SANTIAGO DE CUBA: Cuba, long a source of inspiration for leftist Latin American governments, celebrated the 60th anniversary of its revolution on Tuesday facing increasing isolation in a region dominated by a resurgent right.
Ex-president Raul Castro lashed out at what he called a return by the United States government to “confrontation with Cuba” after restoration of diplomatic ties and a friendlier tone under the former administration of Barack Obama.
“Now, once again the US government seems to take the course of confrontation with Cuba and to present our peaceful and supportive country as a threat to the region,” said Castro, first secretary of the Communist Party.
He gave his address at the grave in Santiago de Cuba of his brother Fidel Castro, Cuba’s revolutionary leader who died in 2016.
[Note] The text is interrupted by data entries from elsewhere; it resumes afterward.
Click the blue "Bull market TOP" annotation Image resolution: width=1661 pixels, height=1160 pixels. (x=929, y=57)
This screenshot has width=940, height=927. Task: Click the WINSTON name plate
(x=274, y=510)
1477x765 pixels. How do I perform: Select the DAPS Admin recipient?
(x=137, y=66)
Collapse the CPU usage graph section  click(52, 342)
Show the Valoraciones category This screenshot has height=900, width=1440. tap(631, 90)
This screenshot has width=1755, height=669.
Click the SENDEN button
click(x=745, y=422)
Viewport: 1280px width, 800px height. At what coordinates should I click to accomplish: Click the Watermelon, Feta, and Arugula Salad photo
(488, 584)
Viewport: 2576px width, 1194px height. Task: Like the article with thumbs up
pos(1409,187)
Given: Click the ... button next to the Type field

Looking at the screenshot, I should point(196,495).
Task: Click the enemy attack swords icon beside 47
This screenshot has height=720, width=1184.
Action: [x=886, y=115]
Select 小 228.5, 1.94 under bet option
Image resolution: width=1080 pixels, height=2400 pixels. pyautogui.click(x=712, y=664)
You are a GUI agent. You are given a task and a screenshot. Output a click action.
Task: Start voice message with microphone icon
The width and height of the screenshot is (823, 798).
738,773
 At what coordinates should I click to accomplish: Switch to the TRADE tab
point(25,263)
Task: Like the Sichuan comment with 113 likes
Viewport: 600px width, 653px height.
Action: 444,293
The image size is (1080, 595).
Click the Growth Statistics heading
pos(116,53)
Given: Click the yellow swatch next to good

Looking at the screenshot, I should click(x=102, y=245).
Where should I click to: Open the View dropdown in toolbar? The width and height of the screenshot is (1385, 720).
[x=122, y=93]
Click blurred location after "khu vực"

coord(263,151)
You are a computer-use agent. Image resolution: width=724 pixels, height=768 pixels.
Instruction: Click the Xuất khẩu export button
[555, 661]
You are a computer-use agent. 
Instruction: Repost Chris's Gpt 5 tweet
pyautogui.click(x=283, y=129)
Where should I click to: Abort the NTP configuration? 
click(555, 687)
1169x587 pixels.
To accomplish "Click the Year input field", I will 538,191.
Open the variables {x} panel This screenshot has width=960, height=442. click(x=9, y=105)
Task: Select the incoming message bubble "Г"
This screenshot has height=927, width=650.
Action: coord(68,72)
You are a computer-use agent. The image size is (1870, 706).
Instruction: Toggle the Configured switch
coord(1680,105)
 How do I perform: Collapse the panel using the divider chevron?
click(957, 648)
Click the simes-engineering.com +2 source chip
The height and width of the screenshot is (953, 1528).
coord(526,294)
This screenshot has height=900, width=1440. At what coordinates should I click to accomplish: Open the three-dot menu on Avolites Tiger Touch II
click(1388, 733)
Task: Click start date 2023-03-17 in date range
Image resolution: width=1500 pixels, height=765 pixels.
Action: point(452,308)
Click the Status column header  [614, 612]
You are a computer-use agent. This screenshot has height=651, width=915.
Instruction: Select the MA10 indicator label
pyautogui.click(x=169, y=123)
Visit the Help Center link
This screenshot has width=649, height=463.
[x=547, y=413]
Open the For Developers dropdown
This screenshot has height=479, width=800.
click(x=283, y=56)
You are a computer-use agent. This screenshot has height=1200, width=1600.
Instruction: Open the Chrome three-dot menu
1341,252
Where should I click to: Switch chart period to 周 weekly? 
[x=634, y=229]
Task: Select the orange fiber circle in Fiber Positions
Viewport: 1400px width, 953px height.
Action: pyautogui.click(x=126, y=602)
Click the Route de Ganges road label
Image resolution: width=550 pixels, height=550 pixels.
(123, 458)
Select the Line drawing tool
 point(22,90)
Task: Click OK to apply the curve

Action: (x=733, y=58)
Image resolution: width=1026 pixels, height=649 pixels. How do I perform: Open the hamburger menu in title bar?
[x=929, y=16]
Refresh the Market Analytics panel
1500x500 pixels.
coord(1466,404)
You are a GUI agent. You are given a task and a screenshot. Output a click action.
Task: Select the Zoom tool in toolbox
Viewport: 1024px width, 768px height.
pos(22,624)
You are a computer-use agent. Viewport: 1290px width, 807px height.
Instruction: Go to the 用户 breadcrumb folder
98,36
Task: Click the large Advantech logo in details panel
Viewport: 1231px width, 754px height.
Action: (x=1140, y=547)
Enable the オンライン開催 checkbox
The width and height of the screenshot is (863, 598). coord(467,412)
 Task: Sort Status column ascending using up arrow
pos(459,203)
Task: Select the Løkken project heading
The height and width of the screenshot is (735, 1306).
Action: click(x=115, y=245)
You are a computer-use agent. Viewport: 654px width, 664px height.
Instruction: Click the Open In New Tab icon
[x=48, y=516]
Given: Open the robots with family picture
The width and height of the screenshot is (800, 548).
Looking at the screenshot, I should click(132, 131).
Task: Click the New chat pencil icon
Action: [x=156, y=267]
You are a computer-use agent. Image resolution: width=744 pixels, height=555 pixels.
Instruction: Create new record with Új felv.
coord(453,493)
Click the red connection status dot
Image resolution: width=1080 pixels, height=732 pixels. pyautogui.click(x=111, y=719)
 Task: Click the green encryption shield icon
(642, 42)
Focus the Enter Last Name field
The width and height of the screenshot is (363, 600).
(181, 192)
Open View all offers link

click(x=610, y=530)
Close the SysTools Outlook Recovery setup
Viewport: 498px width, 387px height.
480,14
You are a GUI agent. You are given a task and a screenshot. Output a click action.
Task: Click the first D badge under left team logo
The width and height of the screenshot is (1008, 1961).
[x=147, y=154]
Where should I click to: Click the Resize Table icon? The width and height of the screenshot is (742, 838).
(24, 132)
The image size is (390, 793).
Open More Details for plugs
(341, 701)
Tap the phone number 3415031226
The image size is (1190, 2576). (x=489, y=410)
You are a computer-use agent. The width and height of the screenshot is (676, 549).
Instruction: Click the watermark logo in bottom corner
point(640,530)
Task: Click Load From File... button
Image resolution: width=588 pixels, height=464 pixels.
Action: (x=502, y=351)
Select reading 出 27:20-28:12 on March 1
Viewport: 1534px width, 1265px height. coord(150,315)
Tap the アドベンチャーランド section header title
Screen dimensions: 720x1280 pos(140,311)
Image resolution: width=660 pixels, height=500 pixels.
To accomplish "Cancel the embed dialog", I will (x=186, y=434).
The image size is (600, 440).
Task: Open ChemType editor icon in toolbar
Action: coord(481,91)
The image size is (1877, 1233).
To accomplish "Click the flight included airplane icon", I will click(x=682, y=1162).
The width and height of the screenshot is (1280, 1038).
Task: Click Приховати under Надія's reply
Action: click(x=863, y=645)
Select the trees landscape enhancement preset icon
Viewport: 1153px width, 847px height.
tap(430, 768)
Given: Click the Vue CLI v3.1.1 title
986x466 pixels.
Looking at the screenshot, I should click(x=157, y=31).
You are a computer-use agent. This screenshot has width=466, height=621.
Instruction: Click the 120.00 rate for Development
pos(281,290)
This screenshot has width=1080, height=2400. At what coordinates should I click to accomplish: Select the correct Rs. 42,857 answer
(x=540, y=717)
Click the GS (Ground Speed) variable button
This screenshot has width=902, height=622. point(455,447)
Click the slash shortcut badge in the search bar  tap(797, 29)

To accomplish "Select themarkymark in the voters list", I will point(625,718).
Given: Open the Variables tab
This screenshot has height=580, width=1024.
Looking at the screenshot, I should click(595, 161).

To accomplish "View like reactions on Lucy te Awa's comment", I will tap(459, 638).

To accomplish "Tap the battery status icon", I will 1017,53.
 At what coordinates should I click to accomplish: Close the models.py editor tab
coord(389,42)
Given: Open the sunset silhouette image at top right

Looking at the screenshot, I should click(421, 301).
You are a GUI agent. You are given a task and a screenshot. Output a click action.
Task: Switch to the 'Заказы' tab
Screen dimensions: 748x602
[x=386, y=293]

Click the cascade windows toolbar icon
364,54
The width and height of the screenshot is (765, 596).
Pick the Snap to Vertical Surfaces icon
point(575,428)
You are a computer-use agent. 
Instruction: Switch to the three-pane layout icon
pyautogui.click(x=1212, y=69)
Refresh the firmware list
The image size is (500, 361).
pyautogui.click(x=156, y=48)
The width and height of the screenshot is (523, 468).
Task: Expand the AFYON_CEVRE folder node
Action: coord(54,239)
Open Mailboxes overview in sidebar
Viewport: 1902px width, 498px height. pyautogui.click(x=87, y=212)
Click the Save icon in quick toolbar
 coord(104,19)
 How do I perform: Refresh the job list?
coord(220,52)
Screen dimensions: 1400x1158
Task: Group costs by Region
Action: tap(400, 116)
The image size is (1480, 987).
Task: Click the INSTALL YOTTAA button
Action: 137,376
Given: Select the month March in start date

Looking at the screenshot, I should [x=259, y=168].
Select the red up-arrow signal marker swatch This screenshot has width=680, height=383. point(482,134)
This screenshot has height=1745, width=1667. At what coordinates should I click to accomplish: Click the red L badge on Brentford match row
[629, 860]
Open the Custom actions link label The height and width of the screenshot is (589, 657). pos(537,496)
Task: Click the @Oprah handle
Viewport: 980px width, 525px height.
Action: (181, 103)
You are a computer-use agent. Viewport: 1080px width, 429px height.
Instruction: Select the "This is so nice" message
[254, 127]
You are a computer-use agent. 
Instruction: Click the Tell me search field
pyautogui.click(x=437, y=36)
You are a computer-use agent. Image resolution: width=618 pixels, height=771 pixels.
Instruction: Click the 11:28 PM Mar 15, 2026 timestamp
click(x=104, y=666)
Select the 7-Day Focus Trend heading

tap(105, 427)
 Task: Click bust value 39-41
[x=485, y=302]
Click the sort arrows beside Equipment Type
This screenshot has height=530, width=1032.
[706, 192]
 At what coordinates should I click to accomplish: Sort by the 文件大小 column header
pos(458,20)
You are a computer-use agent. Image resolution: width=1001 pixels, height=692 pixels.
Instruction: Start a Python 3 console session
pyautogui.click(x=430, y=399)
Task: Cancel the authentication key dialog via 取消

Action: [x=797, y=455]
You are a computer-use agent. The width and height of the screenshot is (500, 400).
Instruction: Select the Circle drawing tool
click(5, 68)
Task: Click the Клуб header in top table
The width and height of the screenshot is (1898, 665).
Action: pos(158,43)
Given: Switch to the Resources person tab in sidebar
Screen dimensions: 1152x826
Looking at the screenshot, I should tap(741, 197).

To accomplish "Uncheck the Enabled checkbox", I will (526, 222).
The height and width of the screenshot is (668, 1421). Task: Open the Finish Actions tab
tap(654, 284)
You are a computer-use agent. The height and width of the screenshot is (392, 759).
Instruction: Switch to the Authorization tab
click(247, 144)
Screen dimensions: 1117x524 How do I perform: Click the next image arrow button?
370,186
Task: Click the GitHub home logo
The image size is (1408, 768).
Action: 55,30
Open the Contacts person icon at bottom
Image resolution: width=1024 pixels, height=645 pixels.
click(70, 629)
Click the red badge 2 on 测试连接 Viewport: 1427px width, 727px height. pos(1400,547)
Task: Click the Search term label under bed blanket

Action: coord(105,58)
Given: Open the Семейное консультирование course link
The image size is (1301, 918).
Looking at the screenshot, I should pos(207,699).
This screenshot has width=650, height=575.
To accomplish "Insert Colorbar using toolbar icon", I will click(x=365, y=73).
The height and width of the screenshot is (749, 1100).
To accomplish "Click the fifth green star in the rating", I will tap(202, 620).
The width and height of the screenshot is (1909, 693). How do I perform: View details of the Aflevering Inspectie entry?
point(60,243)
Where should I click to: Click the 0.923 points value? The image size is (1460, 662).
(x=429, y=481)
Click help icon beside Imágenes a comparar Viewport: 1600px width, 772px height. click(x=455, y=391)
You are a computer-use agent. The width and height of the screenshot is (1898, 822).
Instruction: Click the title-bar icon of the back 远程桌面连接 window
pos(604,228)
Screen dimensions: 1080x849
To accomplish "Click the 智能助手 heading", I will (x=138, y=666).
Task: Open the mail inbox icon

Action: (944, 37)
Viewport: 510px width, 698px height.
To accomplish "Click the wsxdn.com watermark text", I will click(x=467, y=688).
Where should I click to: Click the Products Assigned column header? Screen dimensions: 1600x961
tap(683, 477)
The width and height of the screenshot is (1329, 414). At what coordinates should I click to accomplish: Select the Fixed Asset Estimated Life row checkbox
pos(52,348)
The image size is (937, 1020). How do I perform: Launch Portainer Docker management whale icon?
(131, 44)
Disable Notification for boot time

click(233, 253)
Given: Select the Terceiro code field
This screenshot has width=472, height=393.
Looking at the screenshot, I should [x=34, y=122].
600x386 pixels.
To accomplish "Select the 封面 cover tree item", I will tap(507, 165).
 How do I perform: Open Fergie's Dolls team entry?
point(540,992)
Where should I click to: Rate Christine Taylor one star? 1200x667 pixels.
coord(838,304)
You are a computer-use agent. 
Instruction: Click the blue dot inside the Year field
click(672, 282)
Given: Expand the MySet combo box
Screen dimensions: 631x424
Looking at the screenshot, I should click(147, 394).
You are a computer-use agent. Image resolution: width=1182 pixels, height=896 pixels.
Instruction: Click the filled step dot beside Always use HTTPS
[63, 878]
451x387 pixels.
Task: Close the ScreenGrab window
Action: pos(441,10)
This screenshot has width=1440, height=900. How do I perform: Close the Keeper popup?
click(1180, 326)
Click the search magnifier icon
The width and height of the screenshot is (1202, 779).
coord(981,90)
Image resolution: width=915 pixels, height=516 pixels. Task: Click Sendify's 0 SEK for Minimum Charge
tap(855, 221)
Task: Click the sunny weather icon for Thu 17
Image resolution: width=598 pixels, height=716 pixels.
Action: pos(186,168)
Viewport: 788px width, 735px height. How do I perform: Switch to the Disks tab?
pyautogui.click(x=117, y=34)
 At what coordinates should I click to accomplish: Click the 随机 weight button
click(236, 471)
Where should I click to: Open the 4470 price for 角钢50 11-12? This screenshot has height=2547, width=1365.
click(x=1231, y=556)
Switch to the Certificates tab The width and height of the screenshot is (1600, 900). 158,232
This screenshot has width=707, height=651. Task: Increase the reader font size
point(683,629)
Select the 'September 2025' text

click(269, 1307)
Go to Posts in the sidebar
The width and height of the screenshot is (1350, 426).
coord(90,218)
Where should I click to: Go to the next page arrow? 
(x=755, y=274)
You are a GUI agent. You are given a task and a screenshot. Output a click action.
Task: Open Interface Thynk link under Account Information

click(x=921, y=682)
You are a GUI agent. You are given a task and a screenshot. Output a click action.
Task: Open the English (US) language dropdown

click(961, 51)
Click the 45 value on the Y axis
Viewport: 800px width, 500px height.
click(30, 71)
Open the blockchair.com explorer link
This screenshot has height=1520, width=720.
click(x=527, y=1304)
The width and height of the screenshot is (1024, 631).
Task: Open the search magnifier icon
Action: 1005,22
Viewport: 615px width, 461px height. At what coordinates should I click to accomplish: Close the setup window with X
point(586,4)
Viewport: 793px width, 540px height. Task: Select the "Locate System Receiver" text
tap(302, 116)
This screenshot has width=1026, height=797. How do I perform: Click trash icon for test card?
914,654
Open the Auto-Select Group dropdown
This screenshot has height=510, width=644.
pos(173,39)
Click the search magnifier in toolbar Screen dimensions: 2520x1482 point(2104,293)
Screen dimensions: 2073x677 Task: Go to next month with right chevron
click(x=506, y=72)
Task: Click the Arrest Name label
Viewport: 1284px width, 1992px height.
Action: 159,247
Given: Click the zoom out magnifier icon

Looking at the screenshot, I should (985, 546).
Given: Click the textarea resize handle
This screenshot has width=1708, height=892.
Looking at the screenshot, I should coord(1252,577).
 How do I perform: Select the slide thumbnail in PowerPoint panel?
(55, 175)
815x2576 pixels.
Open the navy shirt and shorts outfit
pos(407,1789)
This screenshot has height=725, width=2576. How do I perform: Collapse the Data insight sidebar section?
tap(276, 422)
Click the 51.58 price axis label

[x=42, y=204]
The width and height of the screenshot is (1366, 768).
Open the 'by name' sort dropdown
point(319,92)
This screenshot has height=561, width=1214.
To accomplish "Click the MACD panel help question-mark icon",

“Increasingly, senior officials of the (Donald Trump) administration, with the complicity of some lackeys, disseminate new falsehoods and once again seek to blame Cuba for all the ills of the region,” he added in the presence of President Miguel Diaz-Canel, 58, the first president since 1976 who is not a Castro.
Diaz-Canel took over in April as president from Raul Castro, who retains the top party post and called in his speech for living side-by-side with the US “in a mutually beneficial relationship of peace and respect.”
It is the first such anniversary of the post-Castro era, and coincided with the inauguration in Brazil of far-right President Jair Bolsonaro, whose recent election victory is one of several for right-wing governments across the region.